— begin Task material —

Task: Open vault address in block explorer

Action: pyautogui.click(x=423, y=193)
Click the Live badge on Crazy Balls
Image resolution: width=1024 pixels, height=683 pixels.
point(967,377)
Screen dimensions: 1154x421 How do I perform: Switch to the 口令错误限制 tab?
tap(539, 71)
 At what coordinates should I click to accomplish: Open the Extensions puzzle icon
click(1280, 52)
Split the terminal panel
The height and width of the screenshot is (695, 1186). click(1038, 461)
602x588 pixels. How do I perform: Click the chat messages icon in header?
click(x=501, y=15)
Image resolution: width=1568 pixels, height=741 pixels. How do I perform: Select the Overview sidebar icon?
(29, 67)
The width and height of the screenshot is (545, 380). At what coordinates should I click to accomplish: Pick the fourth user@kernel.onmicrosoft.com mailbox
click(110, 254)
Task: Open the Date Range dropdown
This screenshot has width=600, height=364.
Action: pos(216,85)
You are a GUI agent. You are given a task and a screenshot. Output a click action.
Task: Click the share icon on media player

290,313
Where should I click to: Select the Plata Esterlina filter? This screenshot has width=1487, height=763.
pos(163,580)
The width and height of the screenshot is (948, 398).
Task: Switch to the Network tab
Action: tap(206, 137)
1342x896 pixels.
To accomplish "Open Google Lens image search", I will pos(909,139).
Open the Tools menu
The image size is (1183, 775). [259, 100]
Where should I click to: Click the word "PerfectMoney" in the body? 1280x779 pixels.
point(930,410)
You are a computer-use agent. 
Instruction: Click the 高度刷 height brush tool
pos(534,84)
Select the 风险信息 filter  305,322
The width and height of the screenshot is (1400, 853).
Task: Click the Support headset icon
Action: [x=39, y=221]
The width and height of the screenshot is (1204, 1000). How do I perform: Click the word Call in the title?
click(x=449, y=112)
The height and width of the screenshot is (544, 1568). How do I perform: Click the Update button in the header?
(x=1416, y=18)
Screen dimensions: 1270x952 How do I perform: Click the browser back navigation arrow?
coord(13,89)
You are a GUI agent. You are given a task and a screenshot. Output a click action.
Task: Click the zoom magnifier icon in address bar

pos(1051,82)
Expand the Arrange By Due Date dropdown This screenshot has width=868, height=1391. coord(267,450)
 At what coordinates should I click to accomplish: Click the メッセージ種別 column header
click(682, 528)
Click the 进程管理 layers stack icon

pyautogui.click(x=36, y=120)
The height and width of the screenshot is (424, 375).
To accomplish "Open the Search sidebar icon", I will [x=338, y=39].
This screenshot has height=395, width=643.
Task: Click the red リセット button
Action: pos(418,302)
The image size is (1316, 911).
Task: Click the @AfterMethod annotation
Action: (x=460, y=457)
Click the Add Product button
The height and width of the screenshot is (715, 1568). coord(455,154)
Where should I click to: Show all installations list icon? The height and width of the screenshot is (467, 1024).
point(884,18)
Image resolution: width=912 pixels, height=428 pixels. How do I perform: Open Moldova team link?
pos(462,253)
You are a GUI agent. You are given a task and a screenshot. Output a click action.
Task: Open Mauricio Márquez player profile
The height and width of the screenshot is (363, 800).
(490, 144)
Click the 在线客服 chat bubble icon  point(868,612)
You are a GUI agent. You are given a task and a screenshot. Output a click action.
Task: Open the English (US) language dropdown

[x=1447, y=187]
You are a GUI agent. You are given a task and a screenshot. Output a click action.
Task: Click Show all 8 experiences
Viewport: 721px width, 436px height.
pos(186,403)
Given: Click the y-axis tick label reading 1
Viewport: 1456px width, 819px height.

— end Task material —

What you will do: Copy the entries from the start through the line containing "pos(534,84)", reproducing that stretch line for line.

Expected output:
Task: Open vault address in block explorer

Action: pyautogui.click(x=423, y=193)
Click the Live badge on Crazy Balls
Image resolution: width=1024 pixels, height=683 pixels.
point(967,377)
Screen dimensions: 1154x421 How do I perform: Switch to the 口令错误限制 tab?
tap(539, 71)
 At what coordinates should I click to accomplish: Open the Extensions puzzle icon
click(1280, 52)
Split the terminal panel
The height and width of the screenshot is (695, 1186). click(1038, 461)
602x588 pixels. How do I perform: Click the chat messages icon in header?
click(x=501, y=15)
Image resolution: width=1568 pixels, height=741 pixels. How do I perform: Select the Overview sidebar icon?
(29, 67)
The width and height of the screenshot is (545, 380). At what coordinates should I click to accomplish: Pick the fourth user@kernel.onmicrosoft.com mailbox
click(110, 254)
Task: Open the Date Range dropdown
This screenshot has width=600, height=364.
Action: pos(216,85)
You are a GUI agent. You are given a task and a screenshot. Output a click action.
Task: Click the share icon on media player

290,313
Where should I click to: Select the Plata Esterlina filter? This screenshot has width=1487, height=763.
pos(163,580)
The width and height of the screenshot is (948, 398).
Task: Switch to the Network tab
Action: tap(206, 137)
1342x896 pixels.
To accomplish "Open Google Lens image search", I will pos(909,139).
Open the Tools menu
The image size is (1183, 775). [259, 100]
Where should I click to: Click the word "PerfectMoney" in the body? 1280x779 pixels.
point(930,410)
You are a computer-use agent. 
Instruction: Click the 高度刷 height brush tool
pos(534,84)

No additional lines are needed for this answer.